Il y a beaucoup de mépris pour la femme dans l’opinion du monde qui veut que la bourse d’une femme soit plus sacrée que son cœur et que sa chair.


« Je te donne mon âme, mon cœur, mon corps, ce qu’il y a d’ineffable et de secret en moi, mais ne touche pas à mon porte-monnaie ou je crie : « Au voleur ! »


Pourquoi l’argent qui se mêle à tout ne serait-il pas mêlé à l’amour ?

Qu’avons-nous fait de l’amour ? Une petite chose bien arrangée, rapetissée, polie, mise à sa place, qui ne doit pas grandir et sortir des limites tracées par les convenances.

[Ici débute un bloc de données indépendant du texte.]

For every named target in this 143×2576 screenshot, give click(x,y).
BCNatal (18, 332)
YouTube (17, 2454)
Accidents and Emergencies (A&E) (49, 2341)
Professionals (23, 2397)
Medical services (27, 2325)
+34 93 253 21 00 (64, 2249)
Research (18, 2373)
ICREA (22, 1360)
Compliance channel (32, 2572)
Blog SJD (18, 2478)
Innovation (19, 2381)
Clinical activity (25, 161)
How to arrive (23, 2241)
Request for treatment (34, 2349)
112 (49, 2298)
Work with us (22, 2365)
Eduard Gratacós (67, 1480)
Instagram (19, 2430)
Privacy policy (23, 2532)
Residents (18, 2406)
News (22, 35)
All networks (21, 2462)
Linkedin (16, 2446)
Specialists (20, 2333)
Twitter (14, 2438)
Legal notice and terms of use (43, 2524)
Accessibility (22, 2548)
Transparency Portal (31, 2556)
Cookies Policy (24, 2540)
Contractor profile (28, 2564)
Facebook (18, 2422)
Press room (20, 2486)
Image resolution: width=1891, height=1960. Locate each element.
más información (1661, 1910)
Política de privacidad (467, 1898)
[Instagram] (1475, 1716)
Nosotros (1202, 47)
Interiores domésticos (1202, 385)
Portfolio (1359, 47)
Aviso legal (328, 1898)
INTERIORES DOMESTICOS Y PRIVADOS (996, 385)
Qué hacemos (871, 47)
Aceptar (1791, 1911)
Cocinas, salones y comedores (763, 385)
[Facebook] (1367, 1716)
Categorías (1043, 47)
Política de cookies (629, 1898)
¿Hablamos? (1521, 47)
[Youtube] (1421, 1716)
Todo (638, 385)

On comprend qu’une femme se refuse à choisir un amant par intérêt. Mais une fois qu’elle a cédé à l’amour et qu’elle a tant fait que de se donner, tout ne devient-il pas commun entre elle et lui ?

On trouve chez beaucoup de femmes, délicates à l’extrême en matière de sentiment, l’idée qu’il serait délicieux de venir en aide à leur amant. Rendre un service réel à celui qu’on adore, savoir qu’il tient de vos mains le nécessaire et le superflu, son plaisir et son luxe, qu’il n’est pas un objet qu’il touche qui ne vienne de vous, mais c’est la joie suprême.